Kleines Theater Landshut
Premiere im Kleinen Theater Landshut. Die Besucher tummeln sich gespannt und mit Vorfreude im Foyer des wunderschönen, historischen Gebäudes im Herzen der Stadt. Plötzlich marschieren vier Musiker mit Barockperücken und -gewändern herein und stimmen mit historischen Instrumenten einen Song des bayrischen Liedermachers Hans Söllner an. Dann gehen sie die Treppe hinauf in den Theatersaal, der sich auf dem Dachboden des alten Stadels befindet, gefolgt vom Publikum.
Das Bühnenbild passt dann plötzlich so gar nicht zu den Musikern. Man sieht eine unordentliche Werkstatt mit Autoteilen und Werkbank. Begleitet wird der Einlass von zarten Tönen einer Gambe, die anderen Musiker schweigen und rauchen, während der Hauptdarsteller auf einem ausrangierten Autositz döst. Man wird sofort in die nachdenkliche Atmosphäre des Stücks hineingezogen.
Die Inszenierung Peter Pichlers basiert auf dem gleichnamigen Buch und diversen Songs vom bayrischen Urgestein Hans Söllner. Söllner unterscheidet sich von den üblichen Liedermachern, seine Texte sind absolut ehrlich, im höchsten Maße gesellschaftskritisch und nehmen kein Blatt vor den Mund. Die einen finden gerade das genial, anderen ist er ein Dorn im Auge. Sein erstes Buch „Bloß a gschicht“, das er 2004 veröffentlichte, erzählt in Ich-Perspektive zum Teil das Leben des Autors zum Teil die utopische Vorstellung davon, wie seine Welt sein sollte: Nach einem Unfall unterzeichnet der Erzähler einen Vertrag mit Gott, in dem er verspricht, die Welt so zu hinterlassen, dass seine Nachkommen darin leben können. Er steckt mit dieser Entscheidung seine Gemeinde Marzoll an, die sämtliche Steuerschulden beim Staat bezahlt und von nun an völlig abgeschottet und autonom lebt. Doch die Idylle funktioniert nicht, da die Bewohner durch ihren anderen Lebensstil immer wieder zur Zielscheibe der Außenwelt werden.

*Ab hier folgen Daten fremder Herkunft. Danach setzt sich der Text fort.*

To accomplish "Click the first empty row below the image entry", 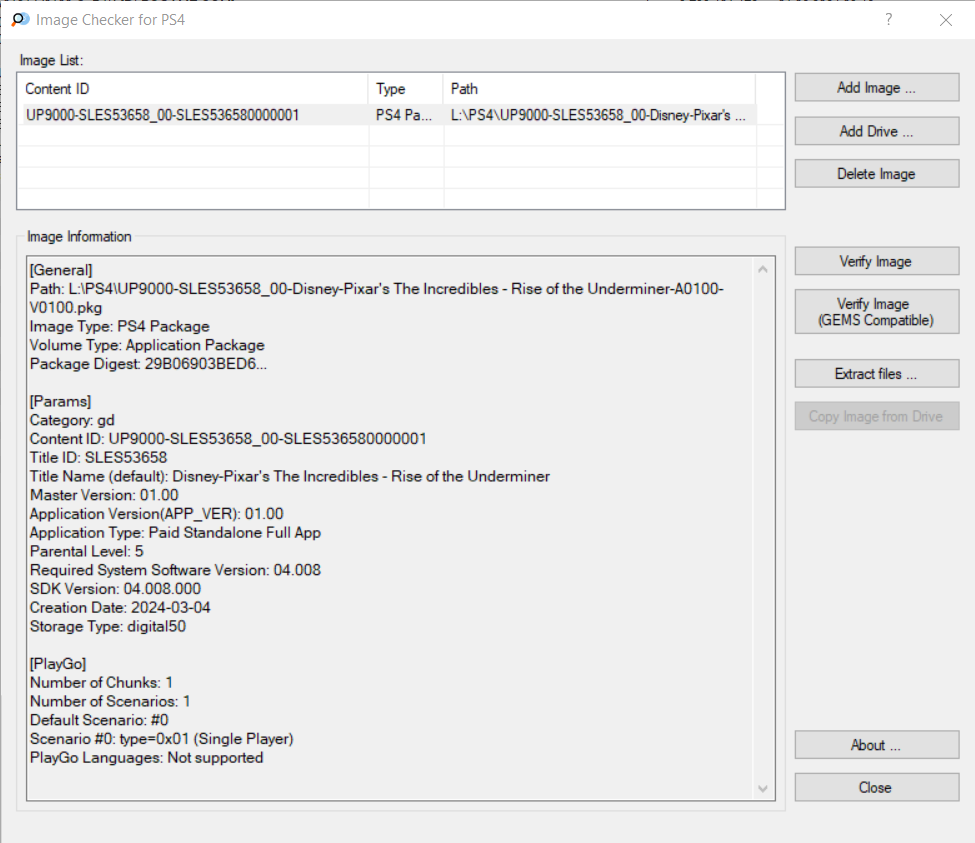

Die Hauptfigur der Inszenierung, Automechaniker Hans, haust in einer Autowerkstatt und erzählt in tiefstem Bayrisch seine Geschichte, von der Geburt über das Leben in Marzoll bis zum Tod. Gespielt wird Hans von Stefan Zinner, der eine Idealbesetzung für dieses Stück ist. Er spricht nicht nur Bayrisch, er lebt es und kann alle Facetten der Figur – von Wut bis Trauer – absolut natürlich darstellen. Auch seine Gesangsstimme ist kraftvoll, rockig und emotional. Ihm zur Seite steht Ursula Berlinghof als hochdeutscher „Sidekick“. Da der ursprüngliche Monolog als Dialog konzipiert ist, verkörpert sie alle Figuren, mit denen Hans zu tun bekommt: Den Bruder, der am Verhalten seiner Familie kaputt geht oder eine Richterin, die Hans für seinen Marihuana-Anbau verurteilt und seine Lebenseinstellung und oft auch seine Sprache nicht verstehen kann. Das Spiel der beiden wird jedoch immer wieder unterbrochen von scheinbar privaten Gesprächen, Ansprechen des Publikums oder auch sicherlich unfreiwilligen Pannen wie einem streikenden Mikro, das aber so geschickt überspielt wurde, dass es den Spielfluss nicht im Geringsten störte. Es wird immer streng getrennt, ob man nun mit den Zuschauern oder nur miteinander kommuniziert.
Daneben die Musiker, die die moderne Musik mit barocken Instrumenten und Kostümen spielen. Sie verkörpern in dieser Inszenierung auch die Gesellschaft, die ebenso wie die Nebenfigur die Ideale von Hans nicht verstehen. Außerdem verdeutlichen sie durch ihre Kostüme, dass das Stück eben als Kammeroper konzipiert ist, die ja bekanntlich im Barock entstand.
Die bayrische Sprache hat hier nichts mit Volkstheater zu tun. Die Figur erklärt: „Mei sprache und mei dialekt hob i zu meine waffn gmacht“. Es ist mehr als ein Dialekt, es ist eine Lebenseinstellung und das, was Hans ausmacht. Und die Worte – aus dem Buch und den Liedtexten – sind oft wirkungsvoller, als es körperliche Gewalt sein könnte. Es werden Themen angesprochen, die sonst sehr sehr selten in die Öffentlichkeit geraten. Harte Kritik an Staat, Politik und Gesellschaft. Dies ist mehr als Satire, es ist die ehrliche Meinung des Autors. Auf der Bühne gibt es auch keine Gewalt zu sehen, lediglich das Autodach auf der Bühne wird des Öfteren das Opfer von Wutausbrüchen der Hauptfigur.
Ob man nun Söllners Ansichten teilt oder nicht, die Inszenierung ist auf jeden Fall mehr als sehenswert. Eine tolle Story, ein hervorragendes Schauspieler-Duo und fetzige Musik. Eine moderne Kammeroper eben.
Weitere Vorstellungen gibt es am 20. Januar sowie am 7. und 8. Februar.